** Extract to read **
- - -
The screen is a window onto a ring of containers, split into horizontal lanes. A strip of rings extends off both edges of the screen. One law decides every input conflict between the shell and container content:

One-finger horizontal drags and all two-finger gestures belong to the shell, everywhere. Content gets taps, vertical scrolling, and the keyboard.

Gesture What it does
Horizontal drag on a lane Swipe to the next/previous container on the ring
Drag from a screen edge Swipe the whole ring — travel between rings, or mint a new one
Drag a divider Resize the two adjacent lanes
Two-finger spread / pinch Open / close a lane; pinching the last lane closes the ring
Tap, vertical scroll, keyboard The container's — trees scroll, editors edit, terminals type

A ring holds one project (a workspace). Its containers are windows onto that project: Files browses it, the Viewer edits its open file, the Graph shows its history, the Terminal runs commands in it. Two rings on the same repo share one workspace — same tree, same git state — but keep their own open file and terminal, so swiping between rings is switching between editors on the same project. Two rings on the same file share one live document: keystrokes in one are instantly the other's content.
- - -
** Supplied data **
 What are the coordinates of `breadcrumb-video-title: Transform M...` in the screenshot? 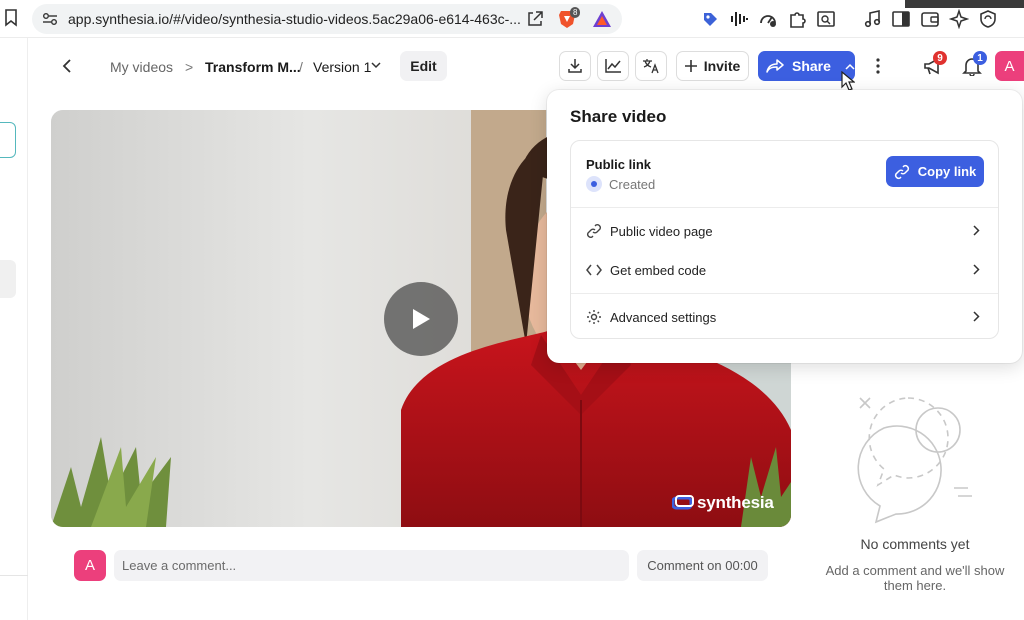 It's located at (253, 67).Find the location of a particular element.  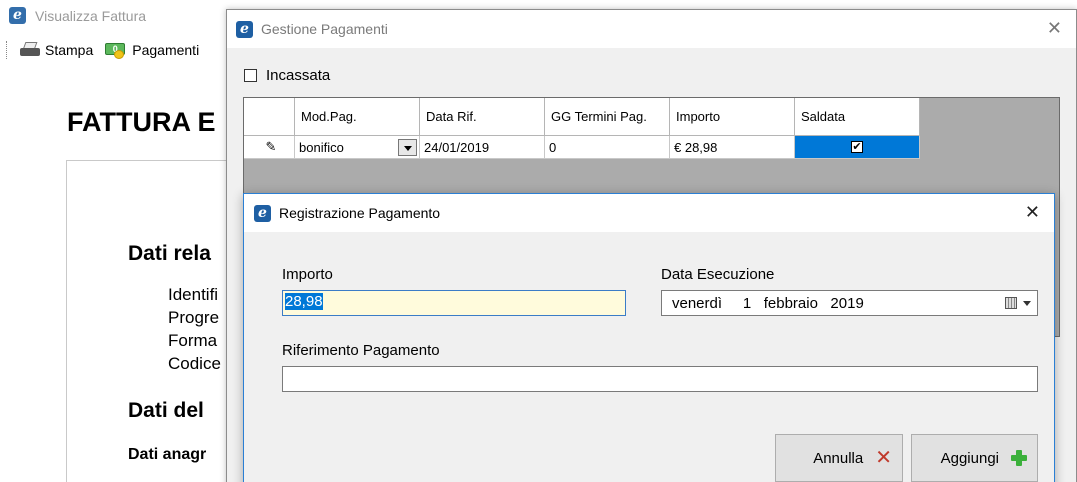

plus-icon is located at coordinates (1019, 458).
- - -
** Apply what you read **
1 > According to the ring interface description, what happens when you drag a divider?
2 > Reproduce word for word the stretch of the ring interface description from "A ring holds" through "the other's content.".
3 > Write what comes next in the ring interface description, starting right after its final sentence.
The data come from a separate source.

** Answer list **
1 > It resizes the two adjacent lanes.

2 >
A ring holds one project (a workspace). Its containers are windows onto that project: Files browses it, the Viewer edits its open file, the Graph shows its history, the Terminal runs commands in it. Two rings on the same repo share one workspace — same tree, same git state — but keep their own open file and terminal, so swiping between rings is switching between editors on the same project. Two rings on the same file share one live document: keystrokes in one are instantly the other's content.

3 >
The full interaction and architecture reference lives in swift/README.md.

What works today

  • Onboarding ring — the gestures teach themselves; motion is the arrow
  • GitHub sign-in — OAuth Device Flow, tokens in the Keychain
  • Workspaces — clone any of your repos via the tarball API, extracted by a from-scratch native tar/gzip reader
  • Files — lazy tree, tap to open
  • Editor — in-place editing with a floating keyboard that never shifts the app, debounced autosave, live shared buffers across rings
  • Commit graph — branch rails, merges, tips, drawn like a desktop client
  • Terminal — native command dispatcher (ls, cat, grep, open, …) scoped to the workspace
  • Push & pull — corner action chips: one real commit via the Git Data API; pull with upstream detection
  • Persistence — the whole strip survives force-quit and relaunch
  • iPhone (portrait) and iPad (all orientations, iPhone-sized minimum window)

Building

Requirements: macOS with Xcode 16+ and xcodegen (brew install xcodegen).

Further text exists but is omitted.